▶ _WHAT IS REQUIRED_
Change every occurrence of "Viewport" to "Window size" in the lines below and leave everything else unchanged.

▶ _MATERIAL PROVIDED_
***

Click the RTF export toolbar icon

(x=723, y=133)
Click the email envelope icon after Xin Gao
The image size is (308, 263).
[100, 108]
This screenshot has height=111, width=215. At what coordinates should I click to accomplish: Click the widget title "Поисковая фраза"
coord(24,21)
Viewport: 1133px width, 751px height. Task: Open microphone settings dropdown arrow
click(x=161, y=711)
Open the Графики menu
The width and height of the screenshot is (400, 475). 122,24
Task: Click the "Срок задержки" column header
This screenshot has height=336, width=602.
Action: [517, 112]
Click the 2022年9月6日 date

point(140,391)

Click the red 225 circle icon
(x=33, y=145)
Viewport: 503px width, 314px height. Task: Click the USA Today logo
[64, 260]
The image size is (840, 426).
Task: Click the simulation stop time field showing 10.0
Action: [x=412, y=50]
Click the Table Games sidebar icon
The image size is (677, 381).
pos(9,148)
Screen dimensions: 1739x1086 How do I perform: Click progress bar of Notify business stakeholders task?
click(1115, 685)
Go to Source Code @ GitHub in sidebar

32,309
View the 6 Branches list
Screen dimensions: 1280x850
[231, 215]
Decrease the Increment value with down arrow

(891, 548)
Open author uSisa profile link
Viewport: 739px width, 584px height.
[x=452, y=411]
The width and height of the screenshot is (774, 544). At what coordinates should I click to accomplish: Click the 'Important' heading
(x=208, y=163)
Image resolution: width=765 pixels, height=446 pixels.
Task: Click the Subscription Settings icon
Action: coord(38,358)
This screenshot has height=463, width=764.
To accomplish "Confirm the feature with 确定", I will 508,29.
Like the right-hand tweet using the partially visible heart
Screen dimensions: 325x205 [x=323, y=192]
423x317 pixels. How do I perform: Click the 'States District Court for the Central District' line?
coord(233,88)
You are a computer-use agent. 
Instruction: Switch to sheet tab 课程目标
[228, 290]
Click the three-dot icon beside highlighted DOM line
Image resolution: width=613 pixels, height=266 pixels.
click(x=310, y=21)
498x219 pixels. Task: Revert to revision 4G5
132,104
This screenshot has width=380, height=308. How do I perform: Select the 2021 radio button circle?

***

▶ _OUTPUT BELOW_
Click the RTF export toolbar icon

(x=723, y=133)
Click the email envelope icon after Xin Gao
The image size is (308, 263).
[100, 108]
This screenshot has height=111, width=215. At what coordinates should I click to accomplish: Click the widget title "Поисковая фраза"
coord(24,21)
Window size: 1133px width, 751px height. Task: Open microphone settings dropdown arrow
click(x=161, y=711)
Open the Графики menu
The width and height of the screenshot is (400, 475). 122,24
Task: Click the "Срок задержки" column header
This screenshot has height=336, width=602.
Action: [517, 112]
Click the 2022年9月6日 date

point(140,391)

Click the red 225 circle icon
(x=33, y=145)
Window size: 503px width, 314px height. Task: Click the USA Today logo
[64, 260]
The image size is (840, 426).
Task: Click the simulation stop time field showing 10.0
Action: [x=412, y=50]
Click the Table Games sidebar icon
The image size is (677, 381).
pos(9,148)
Screen dimensions: 1739x1086 How do I perform: Click progress bar of Notify business stakeholders task?
click(1115, 685)
Go to Source Code @ GitHub in sidebar

32,309
View the 6 Branches list
Screen dimensions: 1280x850
[231, 215]
Decrease the Increment value with down arrow

(891, 548)
Open author uSisa profile link
Window size: 739px width, 584px height.
[x=452, y=411]
The width and height of the screenshot is (774, 544). At what coordinates should I click to accomplish: Click the 'Important' heading
(x=208, y=163)
Image resolution: width=765 pixels, height=446 pixels.
Task: Click the Subscription Settings icon
Action: coord(38,358)
This screenshot has height=463, width=764.
To accomplish "Confirm the feature with 确定", I will 508,29.
Like the right-hand tweet using the partially visible heart
Screen dimensions: 325x205 [x=323, y=192]
423x317 pixels. How do I perform: Click the 'States District Court for the Central District' line?
coord(233,88)
You are a computer-use agent. 
Instruction: Switch to sheet tab 课程目标
[228, 290]
Click the three-dot icon beside highlighted DOM line
Image resolution: width=613 pixels, height=266 pixels.
click(x=310, y=21)
498x219 pixels. Task: Revert to revision 4G5
132,104
This screenshot has width=380, height=308. How do I perform: Select the 2021 radio button circle?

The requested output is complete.